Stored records
►
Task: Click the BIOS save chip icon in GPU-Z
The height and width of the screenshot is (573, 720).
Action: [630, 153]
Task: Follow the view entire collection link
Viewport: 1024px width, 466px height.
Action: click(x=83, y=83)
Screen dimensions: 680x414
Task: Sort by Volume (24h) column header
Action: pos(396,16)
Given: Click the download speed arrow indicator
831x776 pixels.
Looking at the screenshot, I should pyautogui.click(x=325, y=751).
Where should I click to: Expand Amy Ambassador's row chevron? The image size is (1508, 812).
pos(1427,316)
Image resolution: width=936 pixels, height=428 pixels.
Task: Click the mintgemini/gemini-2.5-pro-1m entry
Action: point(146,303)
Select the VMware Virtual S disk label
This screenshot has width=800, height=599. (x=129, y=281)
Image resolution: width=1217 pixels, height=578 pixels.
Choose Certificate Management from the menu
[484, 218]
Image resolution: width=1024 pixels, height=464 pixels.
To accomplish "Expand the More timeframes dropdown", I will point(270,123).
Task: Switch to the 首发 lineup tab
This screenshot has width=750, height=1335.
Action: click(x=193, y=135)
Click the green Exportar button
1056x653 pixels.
◄
● **DIRECTIONS FOR THIS TASK**: The response should consist of all the entries, reproduced word for word.

● **TASK RESULT**:
Task: Click the BIOS save chip icon in GPU-Z
The height and width of the screenshot is (573, 720).
Action: [630, 153]
Task: Follow the view entire collection link
Viewport: 1024px width, 466px height.
Action: click(x=83, y=83)
Screen dimensions: 680x414
Task: Sort by Volume (24h) column header
Action: pos(396,16)
Given: Click the download speed arrow indicator
831x776 pixels.
Looking at the screenshot, I should pyautogui.click(x=325, y=751).
Where should I click to: Expand Amy Ambassador's row chevron? The image size is (1508, 812).
pos(1427,316)
Image resolution: width=936 pixels, height=428 pixels.
Task: Click the mintgemini/gemini-2.5-pro-1m entry
Action: point(146,303)
Select the VMware Virtual S disk label
This screenshot has width=800, height=599. (x=129, y=281)
Image resolution: width=1217 pixels, height=578 pixels.
Choose Certificate Management from the menu
[484, 218]
Image resolution: width=1024 pixels, height=464 pixels.
To accomplish "Expand the More timeframes dropdown", I will point(270,123).
Task: Switch to the 首发 lineup tab
This screenshot has width=750, height=1335.
Action: click(x=193, y=135)
Click the green Exportar button
1056x653 pixels.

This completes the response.